Recent Rulings:
A federal judge in Connecticut recently refused to dismiss the case of an employee who sued for pregnancy discrimination. In this case, the employee, an attorney, was terminated after returning from her maternity leave. Her employer terminated her employment while she was on her leave, and after she begged for her job back, the managing partner of the law firm referred to her as "pumper girl" because she used a breat pump and encouraged her to find a job somewhere else. The employee was eventually demoted to independent contractor status and quit because her salary was greatly reduced and she felt humiliated. The court held that she had presented enough evidence to go to trial. Lafferty v. Owens, Schine, & Nicola, P.C., 2012 WL 162332 (D. Conn. January 18, 2012) (Kravitz, J.).
A judge in New Haven recently allowed an African-American doctor to got forward with his claim of race discrimination against Yale New Haven Hospital. In that case, the plaintiff alleged that his residency was terminated because of his race and gender- he alleged that he was given failing grades for surgery even though he was never assigned any surgeries, and that he was terminated without any warnings as described in the employee handbook. The court dismissed his gender claim, but upheld his race discrimination claim on the basis of a statistic showing that African-American males were terminated from the program at a rate of 67%, mush more than the rate for white doctors. Craig v. Yale University School of Medicine, 2011 WL 6748515 (D. Conn. Dec. 22, 2011).
A Connecticut federal judge recently denied the State of Connecticut's motion for summary judgment in a racial discrimination failure to promote case. In denying summary judgment, the judge found that there was enough evidence to satisfy a prima facie case of discrimination where no African American applicant was promoted to any of 3 available positions despite the facts that: the plaintiff had the most experience of all the applicants, one of the other African American candidates was the second highest scoring applicant, and 4 out of 9 applicants were African American. The judge noted that a plaintiff suing for racial discrimination need only meet a de minimis burden at the prima facie stage of the case because "in reality...direct evidence of discrimination is difficult to find precisely because its practitioners deliberately try to hide it." Johnson v Connecticut, 798 F. Supp. 2d 379 (D. Conn. July 20, 2011).
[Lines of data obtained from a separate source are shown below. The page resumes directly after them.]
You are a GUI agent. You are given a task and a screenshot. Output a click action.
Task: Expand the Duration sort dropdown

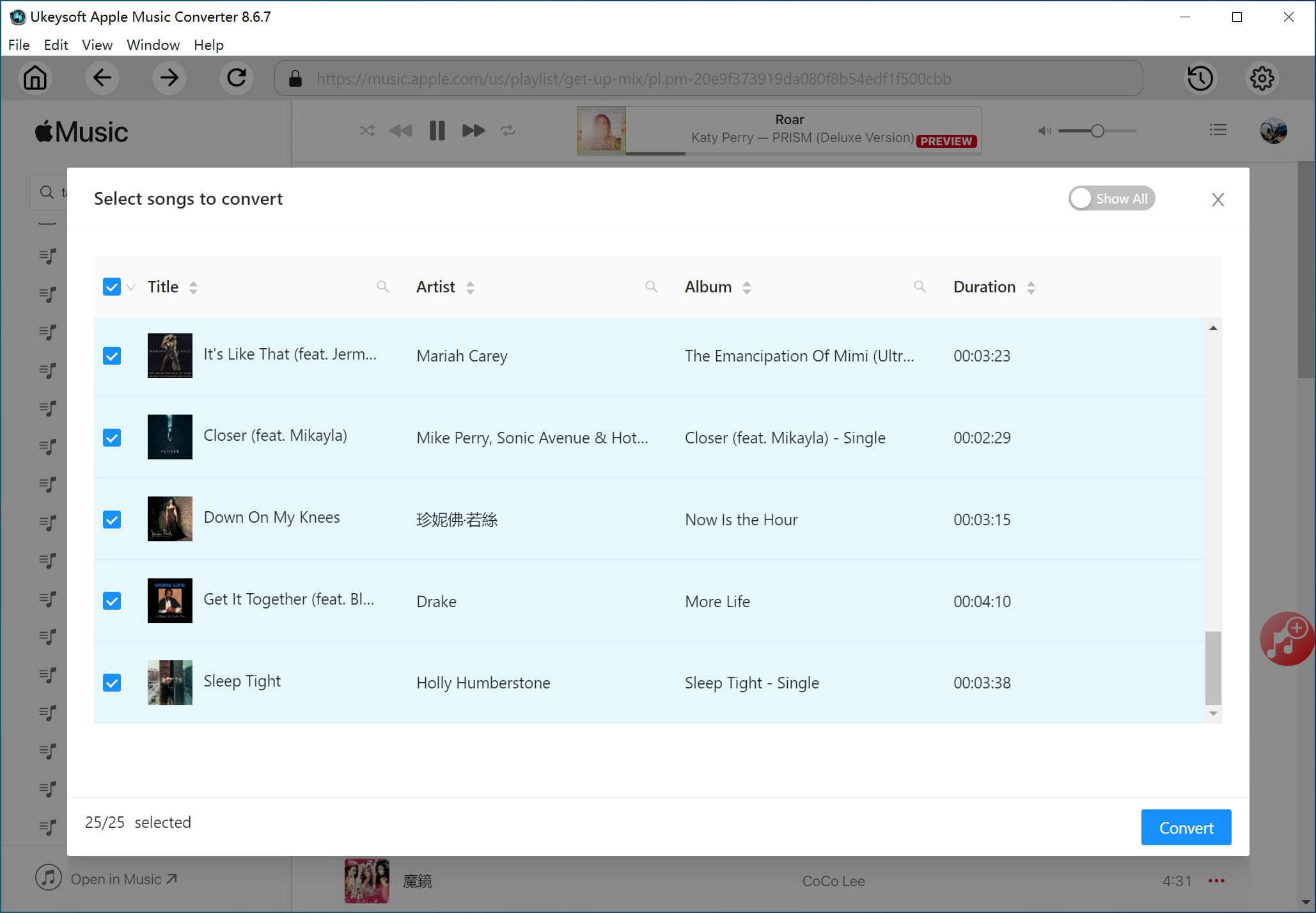(x=1029, y=288)
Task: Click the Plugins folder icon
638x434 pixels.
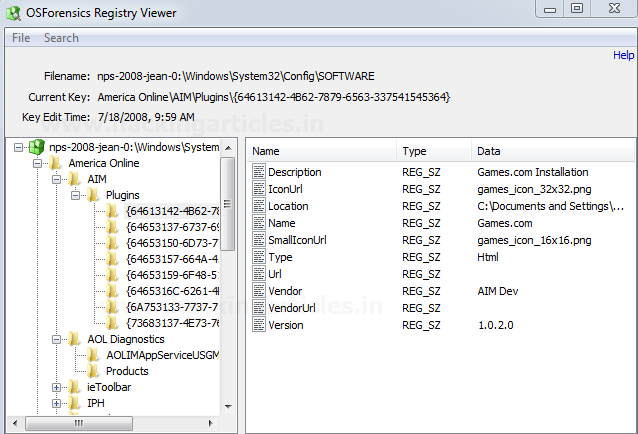Action: click(95, 195)
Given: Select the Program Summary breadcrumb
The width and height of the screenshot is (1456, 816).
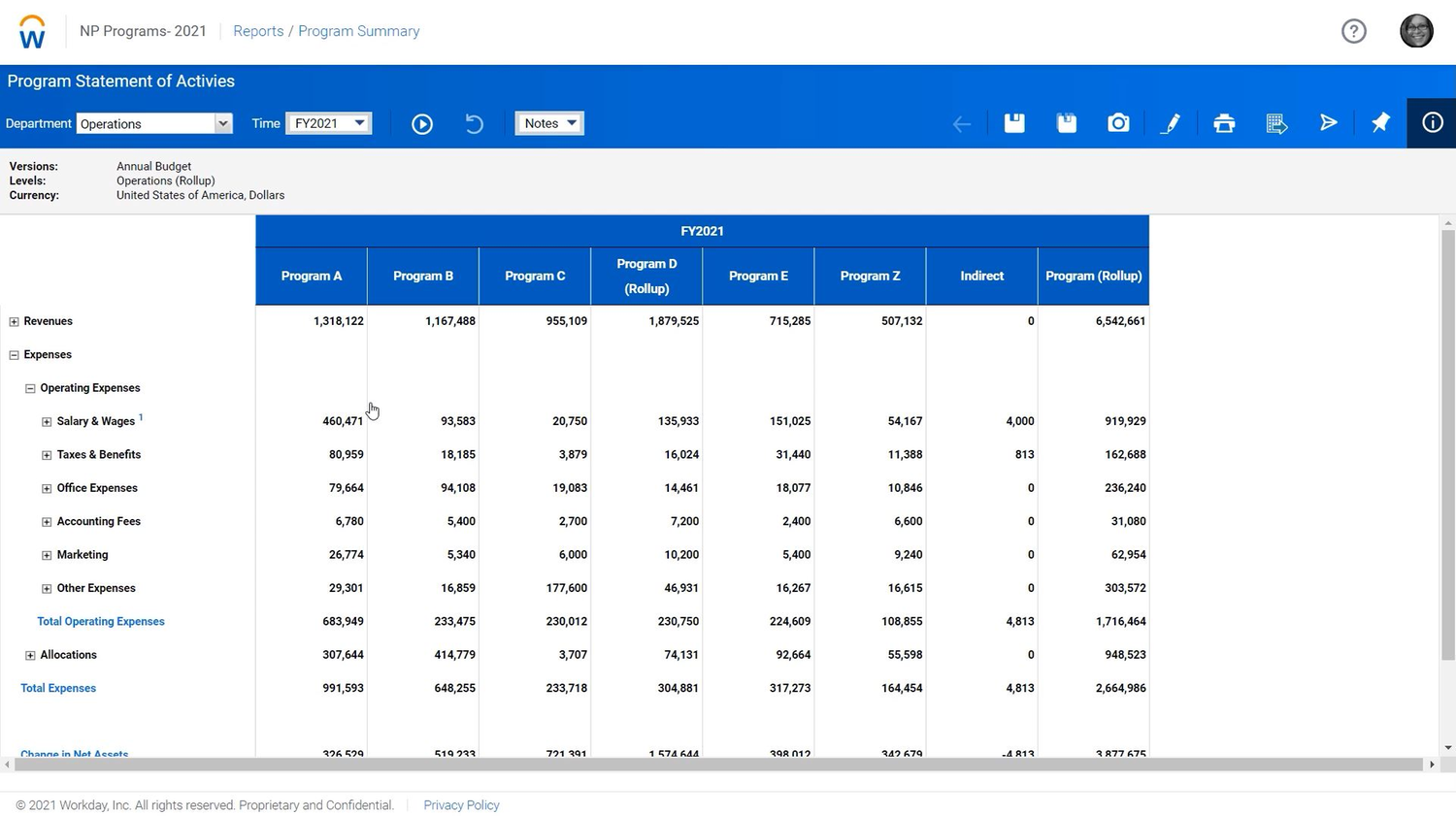Looking at the screenshot, I should [358, 31].
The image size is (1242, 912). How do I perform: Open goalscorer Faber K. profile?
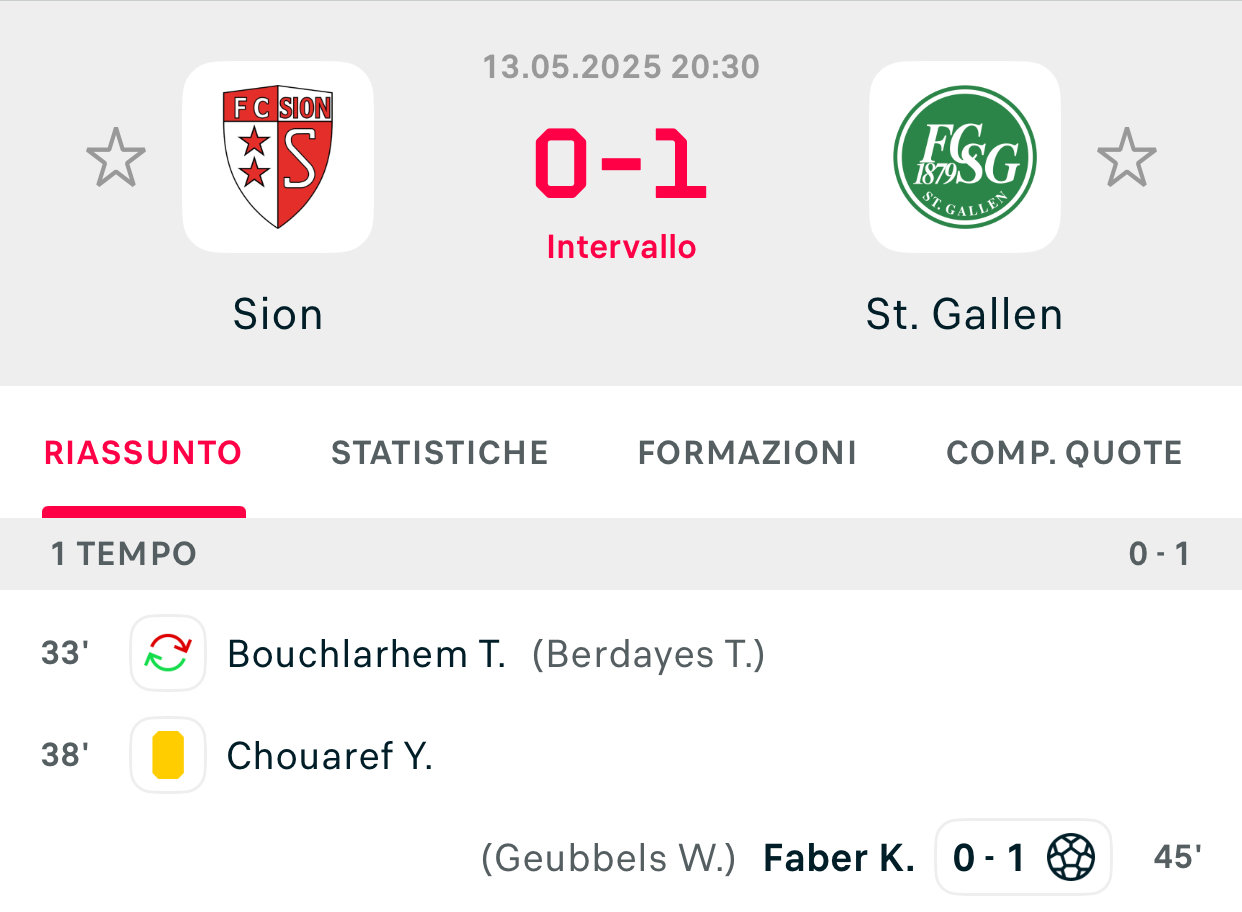pos(839,858)
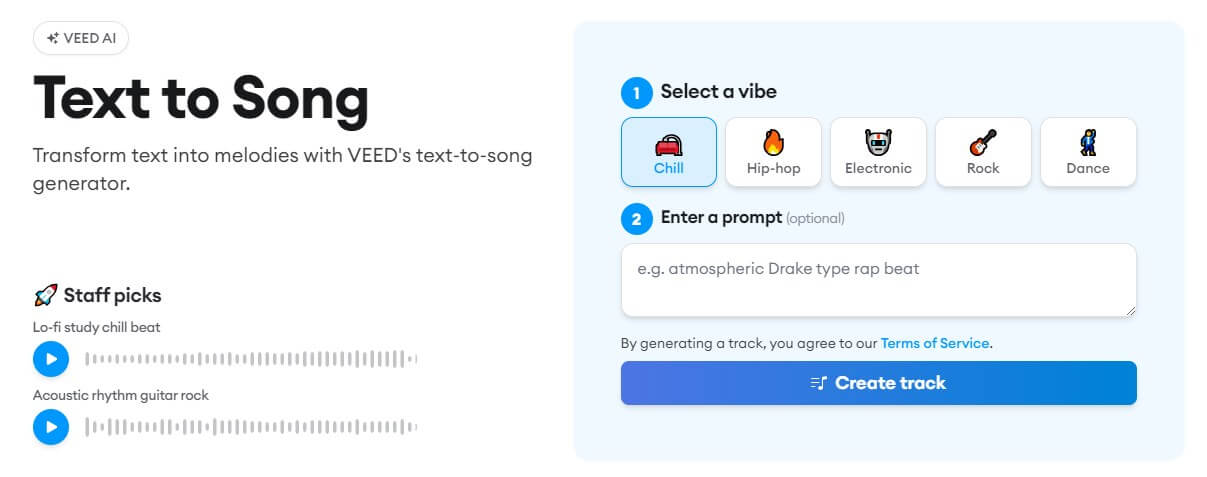Click the Create track button
The width and height of the screenshot is (1207, 477).
[878, 383]
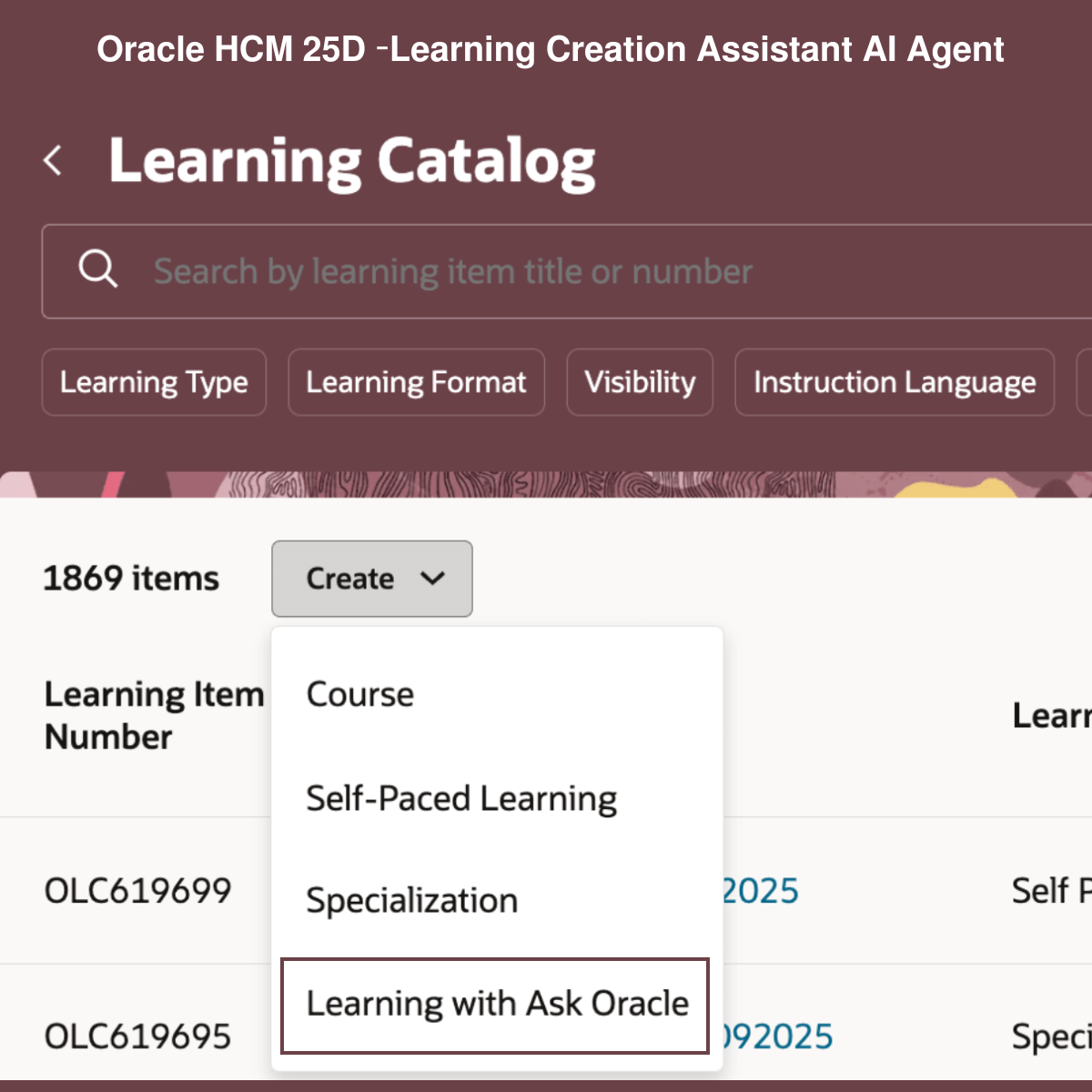1092x1092 pixels.
Task: Open the Learning Type filter
Action: click(154, 382)
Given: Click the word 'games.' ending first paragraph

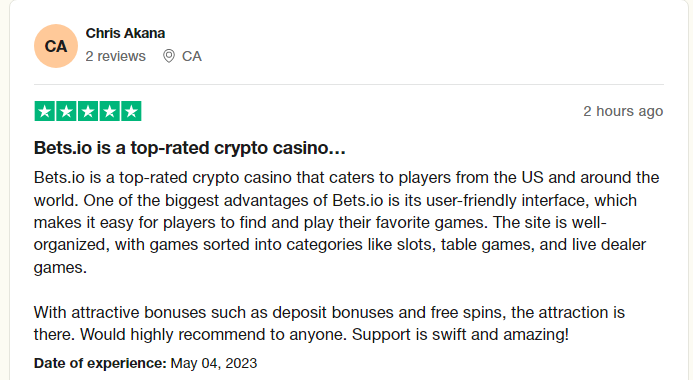Looking at the screenshot, I should pos(60,268).
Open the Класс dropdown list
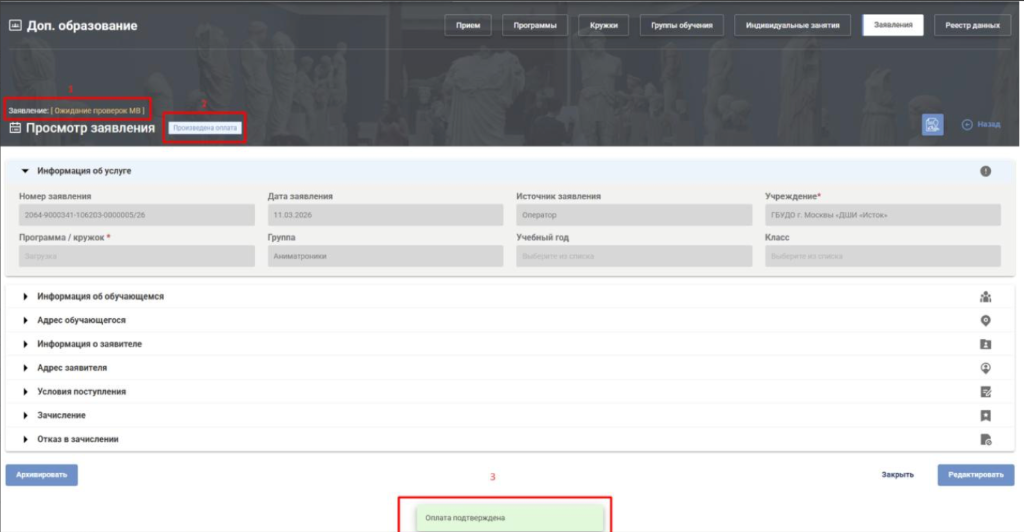The image size is (1024, 532). point(882,256)
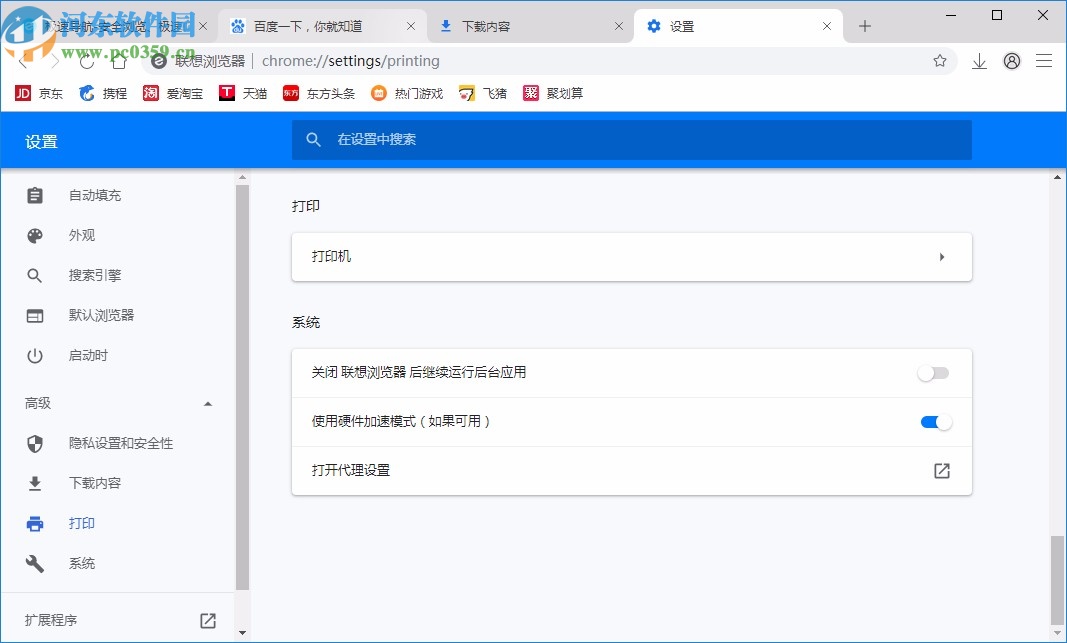Viewport: 1067px width, 643px height.
Task: Open the browser hamburger menu
Action: click(1044, 61)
The Second Circuit Court of Appeals (the federal appellate court in Connecticut) recently approved a finding that punitive damages were appropriate for an employee who had suffered discrimination on the basis of his race. Punitive damages are awarded to plaintiffs when the employer's conduct is so bad that punishment is appropriate. In this case, the employer had failed to investigate the plaintiff's claim of discrimination, and there was evidence presented at trial that other African-American employees had been targeted as a result of their race. The appeals court did find that the punitive damages award of $1.6 million dollars was unconstitutionally excessive. Thomas v. iStar Financial, Inc., 652 F.3d 141 (2d Cir. July 22, 2011).
The Connecticut Supreme Court recently ruled (in a case handled by Attorney Hayber) that the Connecticut Fair Employment Practices Act (CFEPA) requires employers to accommodate disabled employees. While the language of that statute did not expressly include this requirement, the Court interpreted it as though it did so as to advance the broad remedial goal of the statute. The Court further held that employers must engage employees in an interactive process, or discussion, about the disability in order to comply with their obligations under the law and may not discharge an employee without first doing so. Finally, the court held that employer policies that require that employees be fully healed before returning to work after an injury are illegal to the extent that they prevent disabled workers who could be accommodated from returning to work. Curry v. Allan S. Goodman, Inc., 286 Conn. 390.